§ REQUEST
Write out the records below word for word, starting at the line containing "At what coordinates" and ending at the line containing "coord(94,281)", with both of those lines included.

§ DATA EXTRACT
#####
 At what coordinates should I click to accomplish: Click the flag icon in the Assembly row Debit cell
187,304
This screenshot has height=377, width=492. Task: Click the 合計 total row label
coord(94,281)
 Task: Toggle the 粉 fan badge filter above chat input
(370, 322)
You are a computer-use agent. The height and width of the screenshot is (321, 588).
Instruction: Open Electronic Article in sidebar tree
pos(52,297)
#####
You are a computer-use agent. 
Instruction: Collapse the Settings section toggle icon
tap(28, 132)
#####
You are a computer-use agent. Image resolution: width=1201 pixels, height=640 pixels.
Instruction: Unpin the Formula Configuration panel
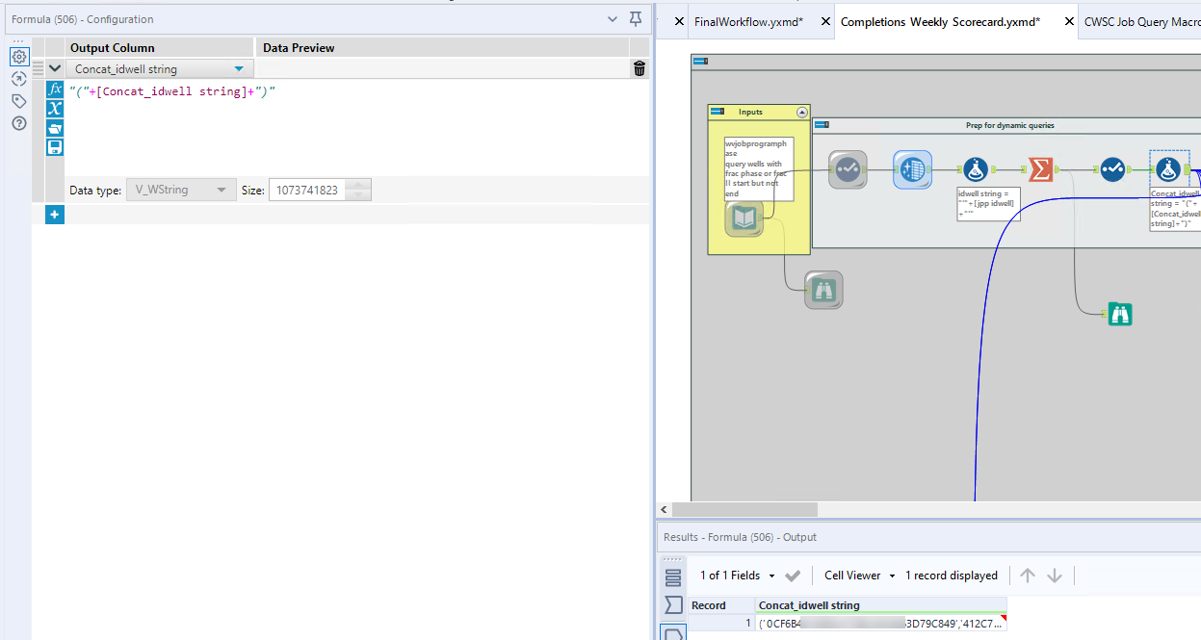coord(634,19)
#####
§ IN RESPONSE
 At what coordinates should I click to accomplish: Click the flag icon in the Assembly row Debit cell
187,304
This screenshot has height=377, width=492. Task: Click the 合計 total row label
coord(94,281)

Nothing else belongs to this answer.